Work to be completed:
Translate into Spanish this sentence from the contrast echocardiography abstract below: "Contrast echocardiographic assessment of blood flow within the myocardium requires standardization of contrast agents and echo image analysis."

Document section:
Feinstein S B, Ong K, Staniloff H M, Fujibayashi Y, Zwehl W, Meerbaum S, Shah P M
Department of Medicine, University of Chicago, Illinois 60637.
Am J Physiol Imaging. 1986;1(1):12-8.
Contrast echocardiographic assessment of blood flow within the myocardium requires standardization of contrast agents and echo image analysis. Sonicated contrast solutions containing small and relatively stable microbubble ultrasound reflectors were injected into coronary arteries of five dogs, and a newly developed computer assisted densitometric analysis of myocardial echo intensity decay was examined. The sonicated solutions included sorbitol 70%, dextrose 70%, and dextrose 50%, and myocardial contrast echo data were analyzed by applying an exponential decay index (T-1/2) to the digitized time intensity curves obtained with videodensitometric techniques. In 30 intracoronary injections selected for further analysis, sonicated sorbitol 70% demonstrated the most physiologic myocardial transit time with the smallest variability (6.0 +/- 2.0 seconds). Sonicated dextrose 70% and dextrose 50% solutions exhibited significantly prolonged and more variable transit times (11.4 +/- 4.0 seconds and 13.9 +/- 5.0 seconds). The results of this study suggest that appropriate echo contrast solutions with small microbubble diameters are critical to satisfactory echocardiographic assessment of myocardial blood flow, and that objective analysis of contrast two-dimensional echocardiographic images can be achieved with computer-assisted videodensity algorithms featuring standardized echo analysis of the time intensity data.

Record extracts:
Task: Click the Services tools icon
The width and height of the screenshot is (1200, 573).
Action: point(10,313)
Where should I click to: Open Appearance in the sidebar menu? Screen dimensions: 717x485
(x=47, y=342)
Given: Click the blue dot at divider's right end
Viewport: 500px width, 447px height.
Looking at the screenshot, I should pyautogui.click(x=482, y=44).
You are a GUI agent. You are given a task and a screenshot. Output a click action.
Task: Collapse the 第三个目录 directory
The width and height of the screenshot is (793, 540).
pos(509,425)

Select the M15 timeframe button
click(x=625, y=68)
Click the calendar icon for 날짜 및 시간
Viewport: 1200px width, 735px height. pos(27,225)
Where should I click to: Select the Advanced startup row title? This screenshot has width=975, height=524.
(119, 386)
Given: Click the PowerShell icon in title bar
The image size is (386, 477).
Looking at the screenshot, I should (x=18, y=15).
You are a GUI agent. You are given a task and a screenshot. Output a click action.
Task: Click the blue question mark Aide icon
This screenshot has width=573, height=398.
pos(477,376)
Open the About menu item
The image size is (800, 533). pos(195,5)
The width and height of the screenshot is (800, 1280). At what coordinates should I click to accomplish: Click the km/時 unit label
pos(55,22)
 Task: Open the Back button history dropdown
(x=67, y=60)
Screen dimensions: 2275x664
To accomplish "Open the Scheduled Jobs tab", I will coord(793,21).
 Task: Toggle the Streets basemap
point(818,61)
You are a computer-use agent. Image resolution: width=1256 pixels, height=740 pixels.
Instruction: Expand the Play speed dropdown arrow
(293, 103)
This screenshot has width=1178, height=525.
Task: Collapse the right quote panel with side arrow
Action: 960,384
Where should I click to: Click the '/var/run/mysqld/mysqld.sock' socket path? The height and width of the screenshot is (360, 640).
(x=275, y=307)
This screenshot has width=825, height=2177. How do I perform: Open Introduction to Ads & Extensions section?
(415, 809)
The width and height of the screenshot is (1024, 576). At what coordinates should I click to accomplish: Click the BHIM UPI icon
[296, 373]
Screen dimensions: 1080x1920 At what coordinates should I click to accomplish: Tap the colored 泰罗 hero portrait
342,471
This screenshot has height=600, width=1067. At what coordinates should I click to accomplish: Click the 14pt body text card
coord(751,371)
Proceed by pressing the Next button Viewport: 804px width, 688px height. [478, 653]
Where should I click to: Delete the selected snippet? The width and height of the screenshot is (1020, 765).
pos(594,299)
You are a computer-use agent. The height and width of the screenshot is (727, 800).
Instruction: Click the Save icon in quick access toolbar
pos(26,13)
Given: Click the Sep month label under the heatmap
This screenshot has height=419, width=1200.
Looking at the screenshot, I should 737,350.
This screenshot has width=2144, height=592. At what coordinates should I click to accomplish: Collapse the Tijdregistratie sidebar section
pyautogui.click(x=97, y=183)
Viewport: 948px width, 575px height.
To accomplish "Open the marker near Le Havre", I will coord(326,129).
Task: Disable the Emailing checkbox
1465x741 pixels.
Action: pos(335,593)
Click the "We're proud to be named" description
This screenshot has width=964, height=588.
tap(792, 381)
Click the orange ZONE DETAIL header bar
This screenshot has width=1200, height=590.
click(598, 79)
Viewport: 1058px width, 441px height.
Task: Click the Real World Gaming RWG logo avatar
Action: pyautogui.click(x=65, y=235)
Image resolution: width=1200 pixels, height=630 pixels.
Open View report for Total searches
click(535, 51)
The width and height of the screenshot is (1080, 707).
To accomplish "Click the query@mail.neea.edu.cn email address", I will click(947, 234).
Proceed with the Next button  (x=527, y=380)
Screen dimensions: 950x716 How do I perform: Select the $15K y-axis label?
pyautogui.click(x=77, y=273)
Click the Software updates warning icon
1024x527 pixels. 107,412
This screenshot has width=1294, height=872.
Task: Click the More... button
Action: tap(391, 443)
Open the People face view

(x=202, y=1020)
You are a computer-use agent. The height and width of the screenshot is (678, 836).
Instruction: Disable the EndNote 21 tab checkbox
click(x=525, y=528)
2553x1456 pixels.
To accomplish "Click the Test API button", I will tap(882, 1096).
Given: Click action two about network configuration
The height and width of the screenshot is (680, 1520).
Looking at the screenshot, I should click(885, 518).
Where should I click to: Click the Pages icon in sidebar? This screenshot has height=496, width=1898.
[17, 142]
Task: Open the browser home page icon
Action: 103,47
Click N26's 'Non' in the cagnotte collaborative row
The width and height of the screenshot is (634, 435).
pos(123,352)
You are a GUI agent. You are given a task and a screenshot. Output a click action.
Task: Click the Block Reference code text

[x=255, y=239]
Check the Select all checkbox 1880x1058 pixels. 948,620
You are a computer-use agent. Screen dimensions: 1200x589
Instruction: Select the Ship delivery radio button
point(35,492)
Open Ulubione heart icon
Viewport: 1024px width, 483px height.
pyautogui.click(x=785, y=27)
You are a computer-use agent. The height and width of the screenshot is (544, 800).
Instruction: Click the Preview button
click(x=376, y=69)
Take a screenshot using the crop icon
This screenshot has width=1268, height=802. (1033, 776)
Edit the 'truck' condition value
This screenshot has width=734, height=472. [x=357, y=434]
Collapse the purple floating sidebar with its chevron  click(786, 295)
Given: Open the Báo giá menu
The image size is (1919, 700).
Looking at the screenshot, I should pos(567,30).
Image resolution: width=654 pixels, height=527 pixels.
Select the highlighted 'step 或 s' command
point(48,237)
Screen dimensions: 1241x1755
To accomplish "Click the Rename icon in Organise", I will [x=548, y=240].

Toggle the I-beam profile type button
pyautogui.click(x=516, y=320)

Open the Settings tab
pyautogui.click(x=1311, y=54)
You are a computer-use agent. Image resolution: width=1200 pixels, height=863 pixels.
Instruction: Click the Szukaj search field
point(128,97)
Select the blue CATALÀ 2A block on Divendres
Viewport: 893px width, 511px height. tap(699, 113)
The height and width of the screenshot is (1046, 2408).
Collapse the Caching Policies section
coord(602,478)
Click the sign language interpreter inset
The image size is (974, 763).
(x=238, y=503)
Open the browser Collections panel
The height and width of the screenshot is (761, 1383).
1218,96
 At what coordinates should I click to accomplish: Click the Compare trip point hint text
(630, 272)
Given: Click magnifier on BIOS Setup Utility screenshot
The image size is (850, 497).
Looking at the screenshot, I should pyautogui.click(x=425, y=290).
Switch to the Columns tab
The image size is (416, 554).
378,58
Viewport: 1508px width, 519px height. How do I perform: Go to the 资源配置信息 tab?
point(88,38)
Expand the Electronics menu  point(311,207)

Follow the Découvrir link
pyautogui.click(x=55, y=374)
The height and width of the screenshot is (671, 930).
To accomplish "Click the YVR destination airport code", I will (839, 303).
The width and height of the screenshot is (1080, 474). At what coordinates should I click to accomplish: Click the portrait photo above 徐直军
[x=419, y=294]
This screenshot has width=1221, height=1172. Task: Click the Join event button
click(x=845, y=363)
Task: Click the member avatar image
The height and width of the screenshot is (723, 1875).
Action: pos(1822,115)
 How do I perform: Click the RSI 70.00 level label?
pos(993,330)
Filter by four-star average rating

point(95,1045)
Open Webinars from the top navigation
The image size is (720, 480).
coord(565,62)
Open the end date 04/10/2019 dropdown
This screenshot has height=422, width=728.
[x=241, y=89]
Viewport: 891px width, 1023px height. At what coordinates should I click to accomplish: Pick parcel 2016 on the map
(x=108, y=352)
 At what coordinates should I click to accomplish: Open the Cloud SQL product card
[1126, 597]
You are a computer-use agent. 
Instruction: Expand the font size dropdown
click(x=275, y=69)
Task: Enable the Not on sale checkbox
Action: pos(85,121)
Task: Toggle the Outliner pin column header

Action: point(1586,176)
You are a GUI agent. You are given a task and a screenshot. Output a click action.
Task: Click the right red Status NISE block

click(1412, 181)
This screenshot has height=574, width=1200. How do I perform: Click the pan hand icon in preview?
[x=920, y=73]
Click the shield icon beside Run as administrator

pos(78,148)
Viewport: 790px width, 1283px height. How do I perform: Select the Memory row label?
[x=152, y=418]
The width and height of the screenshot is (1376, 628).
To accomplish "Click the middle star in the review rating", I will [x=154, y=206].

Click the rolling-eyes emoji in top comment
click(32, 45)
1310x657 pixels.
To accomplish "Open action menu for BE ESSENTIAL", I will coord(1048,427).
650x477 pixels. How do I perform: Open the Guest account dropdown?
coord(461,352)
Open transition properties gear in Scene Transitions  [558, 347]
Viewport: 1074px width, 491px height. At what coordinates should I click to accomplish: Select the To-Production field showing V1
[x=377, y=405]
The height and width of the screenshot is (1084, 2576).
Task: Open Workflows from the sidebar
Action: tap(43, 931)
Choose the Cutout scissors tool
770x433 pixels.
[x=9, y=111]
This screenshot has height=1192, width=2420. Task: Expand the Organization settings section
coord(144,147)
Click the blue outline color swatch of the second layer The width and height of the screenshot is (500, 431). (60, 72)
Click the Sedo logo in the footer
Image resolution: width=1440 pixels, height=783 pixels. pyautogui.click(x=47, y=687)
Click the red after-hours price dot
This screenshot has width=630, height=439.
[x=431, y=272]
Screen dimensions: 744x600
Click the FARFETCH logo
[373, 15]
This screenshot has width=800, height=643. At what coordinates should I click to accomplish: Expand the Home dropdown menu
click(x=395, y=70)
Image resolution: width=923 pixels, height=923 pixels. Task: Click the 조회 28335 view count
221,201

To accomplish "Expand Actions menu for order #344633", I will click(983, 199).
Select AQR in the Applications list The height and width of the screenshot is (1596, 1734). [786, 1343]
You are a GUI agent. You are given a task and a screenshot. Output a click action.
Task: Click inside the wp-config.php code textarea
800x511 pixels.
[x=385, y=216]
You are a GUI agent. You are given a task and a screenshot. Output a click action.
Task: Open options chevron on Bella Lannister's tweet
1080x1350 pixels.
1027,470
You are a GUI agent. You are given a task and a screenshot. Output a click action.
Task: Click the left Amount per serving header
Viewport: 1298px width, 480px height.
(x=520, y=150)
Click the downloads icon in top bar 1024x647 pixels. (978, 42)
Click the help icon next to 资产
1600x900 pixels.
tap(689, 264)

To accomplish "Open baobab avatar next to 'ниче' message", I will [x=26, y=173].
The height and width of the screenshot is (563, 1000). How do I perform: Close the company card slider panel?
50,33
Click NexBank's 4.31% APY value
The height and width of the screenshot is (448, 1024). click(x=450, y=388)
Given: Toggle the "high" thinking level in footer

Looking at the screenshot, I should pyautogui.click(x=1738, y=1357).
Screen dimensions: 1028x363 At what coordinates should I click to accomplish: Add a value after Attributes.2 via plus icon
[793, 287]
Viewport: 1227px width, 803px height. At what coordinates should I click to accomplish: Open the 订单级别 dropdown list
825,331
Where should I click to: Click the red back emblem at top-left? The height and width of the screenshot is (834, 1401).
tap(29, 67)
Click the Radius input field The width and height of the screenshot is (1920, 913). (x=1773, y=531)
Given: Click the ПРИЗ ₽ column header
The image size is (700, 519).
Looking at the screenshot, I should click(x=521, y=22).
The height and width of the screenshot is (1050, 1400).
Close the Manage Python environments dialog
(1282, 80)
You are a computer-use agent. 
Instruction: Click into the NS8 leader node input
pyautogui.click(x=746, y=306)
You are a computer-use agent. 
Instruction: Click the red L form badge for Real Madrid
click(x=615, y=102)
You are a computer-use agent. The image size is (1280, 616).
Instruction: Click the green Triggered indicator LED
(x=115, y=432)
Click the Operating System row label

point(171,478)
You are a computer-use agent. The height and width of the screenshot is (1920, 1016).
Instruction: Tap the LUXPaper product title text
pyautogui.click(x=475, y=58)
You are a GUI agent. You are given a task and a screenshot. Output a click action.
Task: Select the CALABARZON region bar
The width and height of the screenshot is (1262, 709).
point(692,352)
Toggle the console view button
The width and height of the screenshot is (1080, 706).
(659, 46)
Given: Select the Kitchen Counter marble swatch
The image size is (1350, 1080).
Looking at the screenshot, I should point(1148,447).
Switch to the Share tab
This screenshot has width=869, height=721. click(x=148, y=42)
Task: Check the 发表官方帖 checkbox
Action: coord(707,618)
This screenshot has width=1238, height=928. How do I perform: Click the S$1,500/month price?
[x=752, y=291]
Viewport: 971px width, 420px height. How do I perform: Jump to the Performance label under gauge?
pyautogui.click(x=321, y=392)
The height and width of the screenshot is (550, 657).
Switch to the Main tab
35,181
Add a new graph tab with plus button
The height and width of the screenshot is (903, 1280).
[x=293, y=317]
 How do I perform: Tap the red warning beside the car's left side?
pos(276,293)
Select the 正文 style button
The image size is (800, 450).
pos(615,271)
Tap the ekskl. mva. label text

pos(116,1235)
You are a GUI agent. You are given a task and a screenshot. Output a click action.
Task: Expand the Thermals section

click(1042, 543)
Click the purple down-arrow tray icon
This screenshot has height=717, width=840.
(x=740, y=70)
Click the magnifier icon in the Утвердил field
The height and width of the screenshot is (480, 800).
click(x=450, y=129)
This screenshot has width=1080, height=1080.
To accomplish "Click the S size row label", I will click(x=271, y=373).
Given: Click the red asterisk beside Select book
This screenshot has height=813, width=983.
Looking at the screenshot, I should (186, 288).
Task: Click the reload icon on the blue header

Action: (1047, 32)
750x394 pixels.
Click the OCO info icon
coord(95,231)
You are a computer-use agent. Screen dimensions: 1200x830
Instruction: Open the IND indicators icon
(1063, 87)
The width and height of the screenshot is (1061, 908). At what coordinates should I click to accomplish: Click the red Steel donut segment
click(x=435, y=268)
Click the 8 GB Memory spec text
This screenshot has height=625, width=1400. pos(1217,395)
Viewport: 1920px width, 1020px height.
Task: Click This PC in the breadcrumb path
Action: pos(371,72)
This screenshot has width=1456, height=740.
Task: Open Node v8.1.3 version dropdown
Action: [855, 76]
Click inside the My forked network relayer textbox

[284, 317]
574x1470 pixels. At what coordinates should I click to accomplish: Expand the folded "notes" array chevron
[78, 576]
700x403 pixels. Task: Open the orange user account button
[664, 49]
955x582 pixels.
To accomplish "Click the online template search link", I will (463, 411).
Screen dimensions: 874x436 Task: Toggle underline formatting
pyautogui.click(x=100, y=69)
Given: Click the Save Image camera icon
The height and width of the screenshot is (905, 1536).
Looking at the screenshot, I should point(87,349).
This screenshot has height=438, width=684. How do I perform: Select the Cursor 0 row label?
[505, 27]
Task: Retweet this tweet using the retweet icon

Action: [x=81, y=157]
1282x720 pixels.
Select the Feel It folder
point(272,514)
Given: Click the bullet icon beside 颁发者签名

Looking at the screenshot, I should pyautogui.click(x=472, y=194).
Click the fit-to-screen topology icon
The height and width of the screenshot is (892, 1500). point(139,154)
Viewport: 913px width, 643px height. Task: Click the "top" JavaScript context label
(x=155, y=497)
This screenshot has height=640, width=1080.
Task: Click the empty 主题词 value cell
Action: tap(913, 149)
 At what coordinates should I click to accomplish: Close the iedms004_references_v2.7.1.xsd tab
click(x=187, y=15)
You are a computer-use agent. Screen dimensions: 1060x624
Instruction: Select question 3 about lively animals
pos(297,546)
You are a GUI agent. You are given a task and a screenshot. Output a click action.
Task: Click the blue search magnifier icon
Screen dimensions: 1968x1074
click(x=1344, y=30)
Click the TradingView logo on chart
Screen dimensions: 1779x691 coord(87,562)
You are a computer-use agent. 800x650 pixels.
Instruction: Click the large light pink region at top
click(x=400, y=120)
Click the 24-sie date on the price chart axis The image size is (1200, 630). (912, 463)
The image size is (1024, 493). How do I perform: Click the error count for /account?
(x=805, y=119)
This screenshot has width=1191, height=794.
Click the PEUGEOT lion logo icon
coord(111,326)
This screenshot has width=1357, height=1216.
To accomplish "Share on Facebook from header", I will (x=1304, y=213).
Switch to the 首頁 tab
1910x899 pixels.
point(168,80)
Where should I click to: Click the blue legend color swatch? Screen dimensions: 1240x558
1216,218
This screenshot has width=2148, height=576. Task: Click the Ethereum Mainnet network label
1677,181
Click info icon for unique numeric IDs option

Exercise output:
La evaluación ecocardiográfica con contraste del flujo sanguíneo dentro del miocardio requiere la estandarización de los agentes de contraste y del análisis de las imágenes ecográficas.